Where a family has more than one child that is being home educated, a separate application will be needed in respect of each child although local authorities should identify ways to simplify the registration process for families with several children, particularly where the details supplied in respect of each child are similar.

No shit Sherlock.

Registration of a child: Once an application has been made in the prescribed format the child must be registered unless one of the specific grounds for refusing the application set out under 19B is satisfied. There is therefore a presumption of registration unless one of the specified grounds is satisfied. The grounds are (broadly), previous refusal or revocation of a home education application; inaccurate or inadequate information; and welfare issues.

‘Broadly’ but the devil as they say, is in the details. As a reminder, this document exists to pull the wool over MP’s eyes and convince them that the bill is reasonable and proportionate.

The local authority will have a discretion to register (or refuse to register) where a previousapplication has been rejected, registration has previously been revoked, or a school attendance order has been served and is still in force.

Even where the previous rejection was for purely procedural reasons.

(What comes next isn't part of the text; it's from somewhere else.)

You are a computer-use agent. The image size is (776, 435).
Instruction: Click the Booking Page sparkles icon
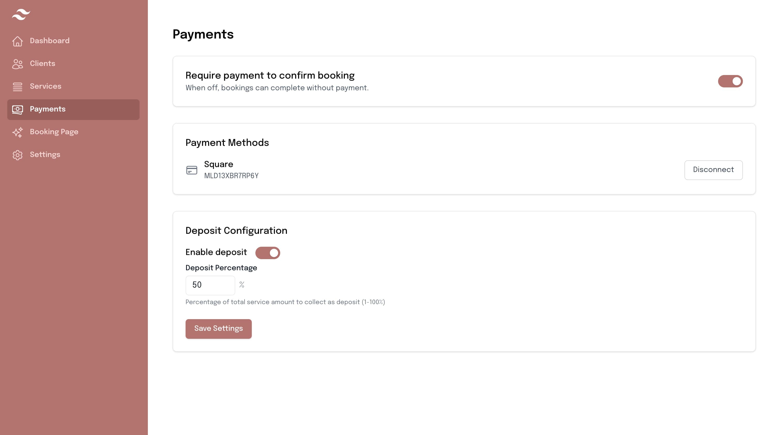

Regulations may make provision about matters that are or are not to be taken into account by an authority in making any decision not to register and what steps should be taken by a local authority in the process of making its decision.

So in other words the DCSF and whoever is then Secretary of State will have the power, without any parliamentary oversight at all to include absolutely anything they want as grounds for refusing registration. ANYTHING.

In relation to a decision to refuse to register on these grounds the regulations will make it clear that the grounds for refusal or revocation must be substantial to protect parents from arbitrary decisions or those with a purely administrative basis.

And I’m the Queen of Sheba.

In respect of the local authority discretion to refuse registration where registration has been previously refused or revoked we envisage that each case must be considered on its own merits.

Envisioned again which means local authorities will be left to their own devices.

The sorts of factors which might affect this are where there have previously been educational or welfare concerns but circumstances have now changed.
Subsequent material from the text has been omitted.